1302P - Anaplastic lymphoma kinase (ALK) positivity in non small cell lung cancer (NSCLC) has similar or worse prognosis for clinical outcome as ALK wild t...

Date 27 September 2014
Event ESMO 2014
Session Poster Display session
Topics Pathology/Molecular Biology
Non-Small Cell Lung Cancer
Translational Research
Basic Scientific Principles
Basic Principles in the Management and Treatment (of cancer)
Presenter justin Binko
Citation Annals of Oncology (2014) 25 (suppl_4): iv426-iv470. 10.1093/annonc/mdu349
Authors J. Binko, P. Delahoy, M. Alam
  • Oncology, Pfizer, 2114 - West Ryde/AU



Anaplastic lymphoma kinase (ALK) positive NSCLC identifies a unique subset of patients who respond to treatment with crizotinib (Pfizer Inc, NY), an ALK receptor tyrosine kinase inhibitor. However, it is not well established whether ALK status is predictive of a better or a worse outcome for those who do not receive crizotinib. We performed a systematic review of recent literature on ALK positive NSCLC to answer this question.


Ovid Medline and Embase databases were searched for publications on ALK-positive NSCLC until December 2013. Studies were included if outcomes for crizotinib naïve patients were presented for either Progression-Free Survival (PFS) or Overall Survival (OS). For each study identified, 2 investigators independently extracted and tabulated relevant findings. Demographics, ALK status, type of diagnostic test, treatment received and response to treatment were noted. To determine if ALK status was prognostic, efficacy outcomes (PFS and / or OS) for ALK-positive patients were compared to ALK wild type (WT) patients.
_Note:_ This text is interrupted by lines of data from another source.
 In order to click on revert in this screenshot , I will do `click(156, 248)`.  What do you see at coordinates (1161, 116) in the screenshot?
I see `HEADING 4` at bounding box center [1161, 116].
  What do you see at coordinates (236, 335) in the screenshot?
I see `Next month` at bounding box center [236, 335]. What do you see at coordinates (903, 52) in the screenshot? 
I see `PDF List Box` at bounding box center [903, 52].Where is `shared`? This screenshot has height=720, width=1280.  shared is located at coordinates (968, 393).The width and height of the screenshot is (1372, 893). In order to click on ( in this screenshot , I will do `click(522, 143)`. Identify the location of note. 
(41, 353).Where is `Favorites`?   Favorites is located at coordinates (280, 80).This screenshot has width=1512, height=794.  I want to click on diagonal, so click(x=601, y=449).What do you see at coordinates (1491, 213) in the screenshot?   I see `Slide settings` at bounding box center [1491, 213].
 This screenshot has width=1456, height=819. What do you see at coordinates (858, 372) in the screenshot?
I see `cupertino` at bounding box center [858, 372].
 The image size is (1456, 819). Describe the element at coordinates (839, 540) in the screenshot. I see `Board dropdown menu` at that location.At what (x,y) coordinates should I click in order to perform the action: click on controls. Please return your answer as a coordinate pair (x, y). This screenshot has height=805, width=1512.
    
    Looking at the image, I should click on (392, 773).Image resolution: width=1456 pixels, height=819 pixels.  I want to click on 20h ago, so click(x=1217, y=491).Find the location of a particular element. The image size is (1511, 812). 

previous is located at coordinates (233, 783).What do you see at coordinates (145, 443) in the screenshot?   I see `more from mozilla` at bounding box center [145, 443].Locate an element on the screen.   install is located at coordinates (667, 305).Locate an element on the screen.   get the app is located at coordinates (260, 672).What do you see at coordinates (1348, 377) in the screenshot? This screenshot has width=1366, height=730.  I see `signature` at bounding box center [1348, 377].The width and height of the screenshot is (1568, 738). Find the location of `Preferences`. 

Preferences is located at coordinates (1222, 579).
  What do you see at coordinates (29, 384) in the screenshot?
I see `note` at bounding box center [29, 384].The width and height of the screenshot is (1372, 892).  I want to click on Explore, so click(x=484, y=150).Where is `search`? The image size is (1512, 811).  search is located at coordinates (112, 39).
Twenty one studies published between 2009 to 2013, with nearly 8000 screened NSCLC patients and 700 ALK-positive patients, met the selection criteria. All publications were retrospective in nature, majority reported single institution experiences, with a mix of completely resected early stage NSCLC and recurrent or advanced disease. The number of ALK-positive patients in studies determined by Fluorescent In Situ Hybridisation (FISH) ranged from 7 to 121 (mean = 32) and the number of ALK-positive patients in studies determined by non-FISH methods ranged from 3 - 39 (mean = 18). Enrichment strategies were commonly employed with predominantly adenocarcinomas being selected for ALK testing. PFS and / or OS for ALK-positive NSCLC patients did not demonstrate a favourable outcome and was similar or worse compared to EGFR WT/ ALK WT patients.


This analysis of published retrospective studies in ALK-positive NSCLC, suggest that ALK-positivity is not a positive prognostic factor and does not confer a favourable outcome in absence of crizotinib therapy.


J. Binko: Employee of Pfizer Oncology and holder of Pfizer stock; P. Delahoy: Employee of Pfizer Oncology and holder of Pfizer stock. M. Alam: Employee of Pfizer Oncology and holder of Pfizer stock.